The Archaeological Park of Pompeii is a decentralised body of the Ministry of Cultural Heritage and Activities and Tourism . It holds special autonomy and is aimed at the preservation,  conservation and  promotion of public use of the archaeological site. Besides the archaeological site of Pompeii, the jurisdiction of the Archaeological Park also encompasses other museums, cultural heritage sites and buildings, including in Naples the Antiquarium of Boscoreale, the Archaeological site of Villa Sora in Torre del Greco, the Castello di Lettere, the Archaeological Park of Longola in Poggiomarino, the Reggia di Quisisana in Castellammare di Stabia, the Excavation Sites of Oplontis in Torre Annunziata, the Excavation Sites of Stabiae in Castellamare di Stabia, the Archaeological Site of Villa Regina in Boscoreale, and in Scafati, Salerno the Former Royal Bourbon Powder Factory.
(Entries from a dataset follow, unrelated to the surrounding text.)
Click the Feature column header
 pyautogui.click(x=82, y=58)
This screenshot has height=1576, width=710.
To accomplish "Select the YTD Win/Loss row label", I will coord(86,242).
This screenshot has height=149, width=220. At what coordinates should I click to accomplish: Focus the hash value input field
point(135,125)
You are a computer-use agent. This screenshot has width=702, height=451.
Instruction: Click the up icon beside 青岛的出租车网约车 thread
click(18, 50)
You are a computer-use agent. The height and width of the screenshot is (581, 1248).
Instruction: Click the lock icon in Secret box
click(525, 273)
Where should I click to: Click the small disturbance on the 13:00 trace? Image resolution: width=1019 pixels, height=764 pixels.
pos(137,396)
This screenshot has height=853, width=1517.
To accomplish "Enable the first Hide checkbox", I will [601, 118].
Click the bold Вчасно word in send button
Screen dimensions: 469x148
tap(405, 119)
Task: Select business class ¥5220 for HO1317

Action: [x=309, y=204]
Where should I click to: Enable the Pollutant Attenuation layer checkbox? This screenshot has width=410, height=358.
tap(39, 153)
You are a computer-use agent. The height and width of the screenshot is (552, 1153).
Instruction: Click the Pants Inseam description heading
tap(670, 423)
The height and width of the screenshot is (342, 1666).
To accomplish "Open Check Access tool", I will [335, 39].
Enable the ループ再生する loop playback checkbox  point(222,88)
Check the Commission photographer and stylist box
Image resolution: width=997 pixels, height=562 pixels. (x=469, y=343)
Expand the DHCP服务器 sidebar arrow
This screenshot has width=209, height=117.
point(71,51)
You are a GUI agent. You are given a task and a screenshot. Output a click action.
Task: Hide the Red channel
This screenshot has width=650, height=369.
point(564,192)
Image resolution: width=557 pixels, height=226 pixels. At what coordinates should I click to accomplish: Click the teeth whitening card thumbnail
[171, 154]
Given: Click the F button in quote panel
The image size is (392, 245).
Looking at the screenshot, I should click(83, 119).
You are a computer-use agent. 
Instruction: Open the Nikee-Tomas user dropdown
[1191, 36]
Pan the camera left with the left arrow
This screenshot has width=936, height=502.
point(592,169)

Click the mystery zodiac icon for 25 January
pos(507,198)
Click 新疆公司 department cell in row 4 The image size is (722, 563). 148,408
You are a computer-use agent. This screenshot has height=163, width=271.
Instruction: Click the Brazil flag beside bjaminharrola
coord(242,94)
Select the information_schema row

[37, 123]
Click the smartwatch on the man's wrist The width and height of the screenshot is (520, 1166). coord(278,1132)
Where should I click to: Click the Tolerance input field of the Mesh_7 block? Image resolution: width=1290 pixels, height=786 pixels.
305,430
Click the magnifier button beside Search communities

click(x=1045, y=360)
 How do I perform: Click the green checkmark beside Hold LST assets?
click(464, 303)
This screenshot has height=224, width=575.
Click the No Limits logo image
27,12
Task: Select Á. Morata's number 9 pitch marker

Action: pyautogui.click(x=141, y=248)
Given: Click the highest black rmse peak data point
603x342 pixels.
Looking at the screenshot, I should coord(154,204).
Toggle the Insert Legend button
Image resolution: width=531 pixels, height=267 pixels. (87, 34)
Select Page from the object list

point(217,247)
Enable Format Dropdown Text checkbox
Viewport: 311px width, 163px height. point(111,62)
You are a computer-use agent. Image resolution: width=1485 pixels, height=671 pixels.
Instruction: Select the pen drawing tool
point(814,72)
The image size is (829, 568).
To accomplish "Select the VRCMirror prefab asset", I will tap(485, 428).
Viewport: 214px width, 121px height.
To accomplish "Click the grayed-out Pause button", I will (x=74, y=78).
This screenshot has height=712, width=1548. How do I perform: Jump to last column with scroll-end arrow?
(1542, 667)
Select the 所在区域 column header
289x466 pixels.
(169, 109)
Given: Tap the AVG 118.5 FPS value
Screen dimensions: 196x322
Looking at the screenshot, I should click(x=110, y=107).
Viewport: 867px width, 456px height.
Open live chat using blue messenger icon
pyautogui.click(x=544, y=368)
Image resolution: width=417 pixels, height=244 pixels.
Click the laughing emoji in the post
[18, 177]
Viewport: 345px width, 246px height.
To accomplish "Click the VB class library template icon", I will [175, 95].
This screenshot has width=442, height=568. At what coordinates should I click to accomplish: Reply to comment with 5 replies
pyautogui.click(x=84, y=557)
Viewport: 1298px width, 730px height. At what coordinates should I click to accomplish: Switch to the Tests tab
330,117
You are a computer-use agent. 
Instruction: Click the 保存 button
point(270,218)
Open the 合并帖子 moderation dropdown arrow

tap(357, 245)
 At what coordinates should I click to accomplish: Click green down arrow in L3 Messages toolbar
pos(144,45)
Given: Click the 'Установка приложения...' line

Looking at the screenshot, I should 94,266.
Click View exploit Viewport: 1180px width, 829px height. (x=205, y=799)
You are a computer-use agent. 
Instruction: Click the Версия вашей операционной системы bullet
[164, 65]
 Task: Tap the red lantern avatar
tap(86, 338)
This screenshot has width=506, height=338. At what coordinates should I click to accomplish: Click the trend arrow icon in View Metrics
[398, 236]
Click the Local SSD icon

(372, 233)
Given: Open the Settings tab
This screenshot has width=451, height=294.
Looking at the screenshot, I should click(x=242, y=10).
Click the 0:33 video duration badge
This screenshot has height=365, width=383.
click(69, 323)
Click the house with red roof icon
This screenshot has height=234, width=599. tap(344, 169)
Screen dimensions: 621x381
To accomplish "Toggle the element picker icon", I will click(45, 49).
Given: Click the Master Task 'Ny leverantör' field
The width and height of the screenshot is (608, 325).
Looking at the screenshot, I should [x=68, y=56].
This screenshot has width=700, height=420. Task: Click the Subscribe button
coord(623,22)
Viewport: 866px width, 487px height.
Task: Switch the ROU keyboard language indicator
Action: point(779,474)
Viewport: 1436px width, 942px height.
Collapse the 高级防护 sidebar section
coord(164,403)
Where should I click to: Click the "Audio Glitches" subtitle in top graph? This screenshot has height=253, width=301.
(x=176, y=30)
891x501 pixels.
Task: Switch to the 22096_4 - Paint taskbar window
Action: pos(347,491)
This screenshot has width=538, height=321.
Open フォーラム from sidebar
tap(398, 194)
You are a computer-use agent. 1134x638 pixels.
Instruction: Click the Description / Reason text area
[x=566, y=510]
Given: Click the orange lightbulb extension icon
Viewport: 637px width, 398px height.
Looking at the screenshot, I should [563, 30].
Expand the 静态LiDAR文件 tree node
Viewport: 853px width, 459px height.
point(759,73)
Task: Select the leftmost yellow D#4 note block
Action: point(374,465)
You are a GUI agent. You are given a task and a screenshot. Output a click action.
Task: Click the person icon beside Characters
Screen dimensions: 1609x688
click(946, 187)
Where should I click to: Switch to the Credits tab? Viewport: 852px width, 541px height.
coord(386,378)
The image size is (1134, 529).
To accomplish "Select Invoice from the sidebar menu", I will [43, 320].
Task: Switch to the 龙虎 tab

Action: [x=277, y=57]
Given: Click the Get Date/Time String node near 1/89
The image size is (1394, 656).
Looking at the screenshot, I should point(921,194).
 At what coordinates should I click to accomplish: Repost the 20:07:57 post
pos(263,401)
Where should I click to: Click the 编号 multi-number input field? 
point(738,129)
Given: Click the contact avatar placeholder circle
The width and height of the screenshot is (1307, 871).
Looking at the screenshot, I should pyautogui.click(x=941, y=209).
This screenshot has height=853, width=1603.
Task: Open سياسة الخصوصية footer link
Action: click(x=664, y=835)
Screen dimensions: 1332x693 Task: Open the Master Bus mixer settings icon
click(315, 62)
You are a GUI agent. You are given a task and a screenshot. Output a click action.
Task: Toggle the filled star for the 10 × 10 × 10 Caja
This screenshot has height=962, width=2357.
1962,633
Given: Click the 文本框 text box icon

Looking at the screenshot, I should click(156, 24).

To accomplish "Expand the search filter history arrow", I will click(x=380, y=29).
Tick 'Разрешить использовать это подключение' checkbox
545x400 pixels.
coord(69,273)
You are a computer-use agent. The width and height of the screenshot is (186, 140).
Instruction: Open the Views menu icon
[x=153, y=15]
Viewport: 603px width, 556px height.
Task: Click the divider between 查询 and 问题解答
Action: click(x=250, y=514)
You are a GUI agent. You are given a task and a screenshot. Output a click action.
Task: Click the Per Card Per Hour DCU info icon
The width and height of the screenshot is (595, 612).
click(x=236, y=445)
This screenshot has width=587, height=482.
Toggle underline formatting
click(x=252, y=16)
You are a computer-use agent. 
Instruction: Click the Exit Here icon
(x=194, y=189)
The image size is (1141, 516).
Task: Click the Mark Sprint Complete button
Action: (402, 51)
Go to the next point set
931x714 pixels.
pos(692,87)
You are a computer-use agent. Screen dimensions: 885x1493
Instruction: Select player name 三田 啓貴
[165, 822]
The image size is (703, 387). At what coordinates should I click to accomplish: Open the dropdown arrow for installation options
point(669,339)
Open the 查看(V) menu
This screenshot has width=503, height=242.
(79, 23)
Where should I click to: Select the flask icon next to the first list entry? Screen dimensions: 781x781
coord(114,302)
The Ministerial Decree dated 23 rd December 2014, on the ‘Organisation and operation of state museums’, has established the following bodies in charge of the governance of museums and archaeological parks with special autonomy:
a) the Director.
b) the Board of Directors.
c) the Scientific Committee.
d) the Board of Auditors.

These bodies have the following responsibilities:
a) guaranteeing the execution of the museum’s mission.
b) assessing the the Museum’s cost effectiveness, efficiency and efficacy.
c) assessing the scientific quality of the cultural activities, the methods of preservation, and use,
valorisation and communication of the cultural heritage kept by the museum.

– The Director General ad Interim: Dr. Alfonsina Russo
The Board of Directors
– The Scientific Committee
The Board of Auditors

History…

The Superintendency

In the aftermath of the 1981 earthquake the founding of the Archaeological Superintendency of Pompeii was decreed with Italian law no. 456 of 6th August 1981. The Superintendency was split into two, one covering the municipalities of the Vesuvian area, the other the rest of the Province of Naples and the National Archaeological Museum. The latter, by order of the Bourbons, had been designated to host the Farnese collection as well as the antiquities found in the ruins of Pompeii and Herculaneum.

By article 9 of the Italian law no. 352 of 8th October 1997 the Superintendency was granted scientific, organizational, administrative and financial autonomy. The archaeological superintendent was supported by an administrative manager.

The Presidential Decree no. 233 of 26th November 2007 set up the Special Superintendency for the Archaeological Heritage of Naples and Pompeii, which was vested with budgetary autonomy, like all the new Museum Complexes (Poli Museali). Its area of jurisdiction encompassed the whole Province of Naples and included not only Pompeii, but also Herculaneum and other sites of the Vesuvian area, the Phlegraean Fields area (with the sites of Cuma, Pozzuoli, Baiae), Naples and its National Archaeological Museum, the Sorrento Coast, Ischia and Capri.

A few months after the Special Superintendency had been established, a Presidential Decree of the Council of Ministers dated 4th July 2008 declared the archaeological area of Pompeii to be in a state of Emergency due to the hazardous conditions of the ruins. The Decree appointed a Special Commissioner who completed the activities on 31st July 2010 upon which the Special Superintendency returned to its routine activities.

In January 2014, with the Decree-Law no. 91 of 8th August 2013, with amendments of Law no. 112 of 7th October 2013, the Special Superintendency for the Archaeological Heritage of Naples and Pompeii was divided into two institutions, one covering Naples, the Phlegraean Fields area and Caserta, and the other covering the Vesuvian Sites of Pompeii, Herculaneum and Stabiae, Oplontis and Boscoreale. It became the Special Superintendency for the Archaeological Heritage of Pompeii, Herculaneum and Stabiae.
In 2016, its new name was Superintendency of Pompeii.
With the Ministerial Decree of 12th January 2017 (OJ 10/03/2017) the Superintendency became known as the Archaeological Park of Pompeii thus adjusting to international standards for cultural institutions and sites. In the same year, the archaeological site of Herculaneum became Archaeological Park of Herculaneum, independent of Pompeii.